Estudantes da UFPel coletaram os dados entre os dias 3 e 11 de janeiro. Foto: Caroline Oliveira Farias / Divulgação / CP

Os resultados do estudo ainda devem demorar alguns meses para serem divulgados. Isto porque os dados coletados em 2022 serão cruzados com medições feitas a partir de agosto do ano passado em outras propriedades do Estado. Coordenador da pesquisa, o professor da UFPel, Rafael Mondadori, que integra o grupo Fisiopatologia e Biotécnicas da Reprodução Aplicada (Fibra), diz que já há pistas de quais animais são mais tolerantes ao calor.
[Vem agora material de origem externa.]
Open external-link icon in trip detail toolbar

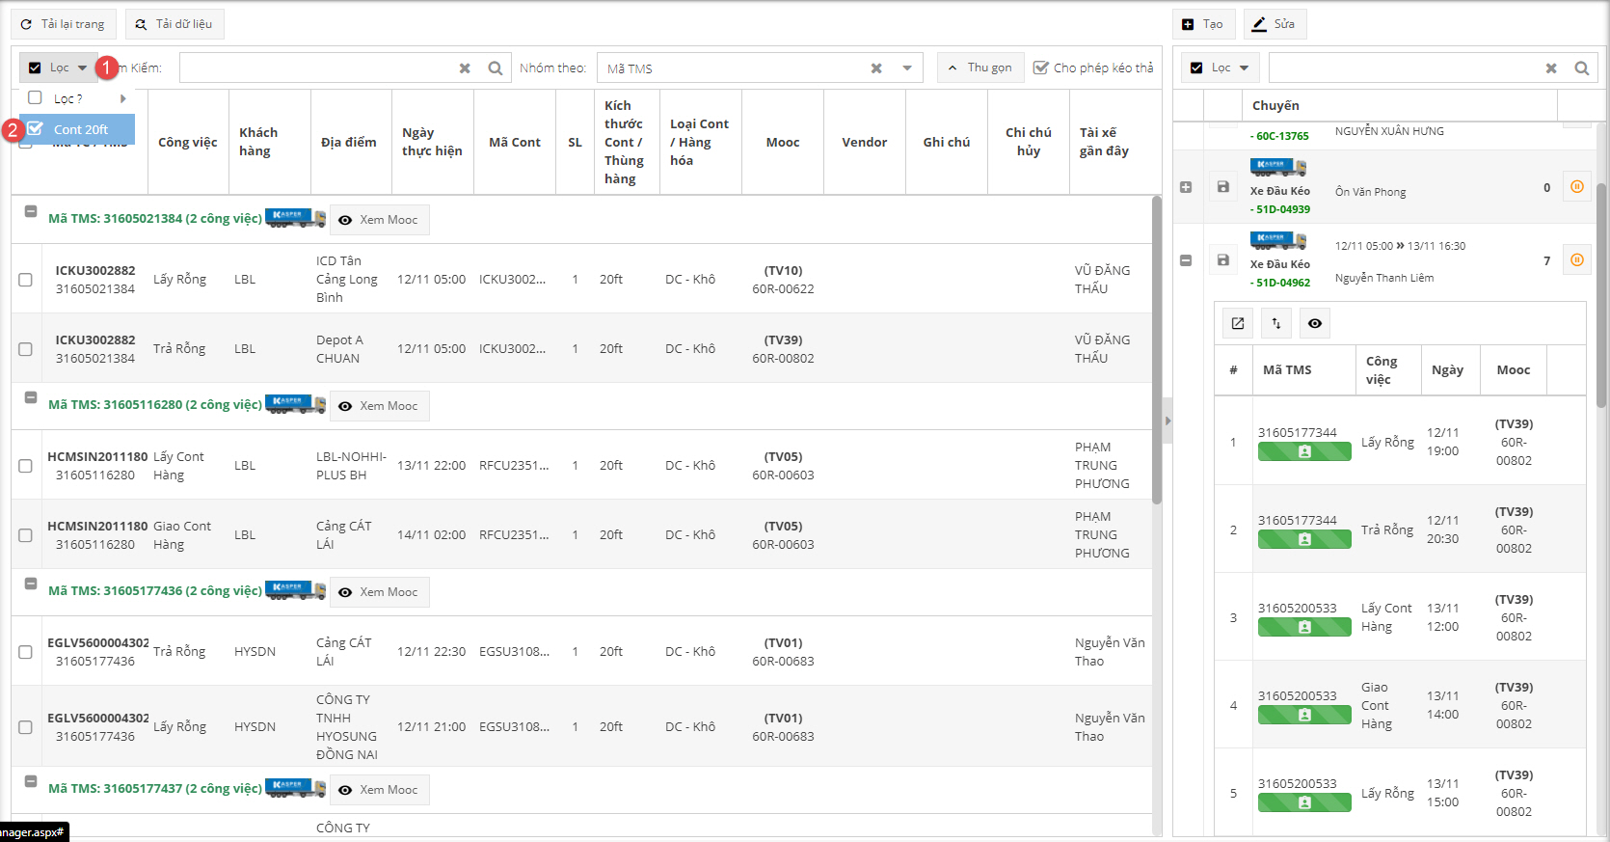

Segundo ele, as novilhas vermelhas e com pelo liso foram as que demonstraram suportar melhor o estresse térmico. Mondadori relata que a ideia é encontrar neste estudo parâmetros que permitam testar um número maior de bovinos, mapeando traços para serem usados futuramente na seleção genética. “Queremos selecionar animais economicamente viáveis adaptados ao clima do Brasil Central, com mais sangue Angus, uma vez que cresce o interesse do consumidor por uma carne de qualidade melhor”, informa.

O proprietário da Fazenda da Barragem, Fernando Cardoso, cujo plantel de Angus é de 600 cabeças, está acostumado a participar de experimentos da raça, como os testes de eficiência alimentar e de resistência ao carrapato. Para Cardoso, as características de termotolerância podem integrar no futuro o Programa de Melhoramento de Bovinos de Carne (Promebo), beneficiando todos os criadores. Os traços fenotípicos que o produtor – também técnico e pesquisador da Embrapa – acredita que vão se sobressair na questão da resistência às altas temperaturas são as relacionadas ao pelame do animal, tanto em comprimento quanto em relação à cor. “Vai ser um dado interessante no aprimoramento genético”, comenta.

Mateus Pivato, gerente de Fomento da Angus, garante que a nova pesquisa é mais um passo para ampliar e favorecer a adaptação da raça num país tropical como o Brasil. Pivato afirma que a identificação da termotolerância vai se somar a outras informações que a raça já dispõe, como as oriundas dos testes de eficiência alimentar, para oferecer ao mercado mais animais de qualidade. O teste inédito, acrescenta o gerente, coloca a Angus mais uma vez “na vanguarda tecnológica da pecuária brasileira”.